Throughout the film, Checco continuously mentions (albeit some do also appear) relatives of his sharing the last name "Capobianco", acting as a running gag.

==Cast==
- Checco Zalone: Checco
- Rocco Papaleo: his father Nicola
- Tullio Solenghi: Cardinal Rosselli
- Mehdi Brando Mahdloo: Sufien
- Nabiha Akkari: Farah
- Ivano Marescotti: Colonel Gismondo Mazzini
- Luigi Luciano: Giovanni
- Anna Rita Del Piano: Anna Capobianco, Checco's mother

==Reception==
The film was met with high commercial success. In its opening weekend, the comedy surpassed Avatar for the most sales in the first 3 days of release, reaching $9.4 million. In just its second week, it reached $42.2 million in box-office revenue, topping Life Is Beautiful to become the highest-grossing Italian film in Italy. Life Is Beautiful retained the worldwide record for an Italian film with $70 million worldwide.

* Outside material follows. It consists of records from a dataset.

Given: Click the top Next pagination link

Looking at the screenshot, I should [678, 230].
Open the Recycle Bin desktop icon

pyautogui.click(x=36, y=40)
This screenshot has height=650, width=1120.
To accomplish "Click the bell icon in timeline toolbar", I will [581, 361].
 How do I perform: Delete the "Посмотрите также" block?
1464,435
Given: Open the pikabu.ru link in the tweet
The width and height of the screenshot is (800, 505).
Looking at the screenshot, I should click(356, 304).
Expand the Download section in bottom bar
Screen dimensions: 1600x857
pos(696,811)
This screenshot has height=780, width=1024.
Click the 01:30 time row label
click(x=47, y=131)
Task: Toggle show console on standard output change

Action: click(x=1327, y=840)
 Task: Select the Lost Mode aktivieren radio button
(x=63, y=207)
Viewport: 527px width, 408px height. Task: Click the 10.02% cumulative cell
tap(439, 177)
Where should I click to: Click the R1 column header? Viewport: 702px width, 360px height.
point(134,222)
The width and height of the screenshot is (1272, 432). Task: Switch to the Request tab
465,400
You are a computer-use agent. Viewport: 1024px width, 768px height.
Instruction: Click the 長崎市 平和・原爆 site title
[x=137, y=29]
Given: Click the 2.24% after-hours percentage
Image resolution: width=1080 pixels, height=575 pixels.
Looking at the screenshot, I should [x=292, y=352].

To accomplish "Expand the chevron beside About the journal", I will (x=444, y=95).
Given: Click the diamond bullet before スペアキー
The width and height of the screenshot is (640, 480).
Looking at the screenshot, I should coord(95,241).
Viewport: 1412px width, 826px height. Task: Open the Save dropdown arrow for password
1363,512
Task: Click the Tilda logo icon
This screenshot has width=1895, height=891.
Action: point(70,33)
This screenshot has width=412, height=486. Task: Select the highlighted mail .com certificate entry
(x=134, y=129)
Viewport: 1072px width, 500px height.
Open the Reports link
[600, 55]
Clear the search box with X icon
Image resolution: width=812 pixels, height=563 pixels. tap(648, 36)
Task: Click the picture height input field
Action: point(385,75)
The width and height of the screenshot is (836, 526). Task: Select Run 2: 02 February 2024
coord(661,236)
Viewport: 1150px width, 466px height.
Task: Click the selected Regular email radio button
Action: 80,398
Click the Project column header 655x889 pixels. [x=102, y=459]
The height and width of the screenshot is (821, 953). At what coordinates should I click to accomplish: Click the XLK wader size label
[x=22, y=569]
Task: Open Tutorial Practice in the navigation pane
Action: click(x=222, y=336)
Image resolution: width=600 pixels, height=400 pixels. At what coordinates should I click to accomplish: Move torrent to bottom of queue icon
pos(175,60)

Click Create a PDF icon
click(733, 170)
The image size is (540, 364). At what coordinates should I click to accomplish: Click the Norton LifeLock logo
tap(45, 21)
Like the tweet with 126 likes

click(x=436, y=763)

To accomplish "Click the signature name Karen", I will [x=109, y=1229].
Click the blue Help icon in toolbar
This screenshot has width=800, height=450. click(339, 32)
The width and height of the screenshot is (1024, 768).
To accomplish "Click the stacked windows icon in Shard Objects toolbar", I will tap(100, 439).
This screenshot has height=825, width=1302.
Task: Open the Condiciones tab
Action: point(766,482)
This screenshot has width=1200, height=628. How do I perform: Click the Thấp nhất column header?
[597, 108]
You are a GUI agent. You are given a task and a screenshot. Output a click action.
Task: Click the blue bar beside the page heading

The film was surpassed as the highest-grossing Italian film in Italy by Sole a catinelle in 2013, also starring Zalone and directed by Nunziante and is now third behind the leader Quo Vado?, again starring Zalone and directed by Nunziante. It is currently the fifth highest-grossing film in Italy.

The film did not receive wide distribution outside of Italy, with only limited festival releases in France and the Philippines and only a wide release in the Italian-speaking Swiss canton of Ticino.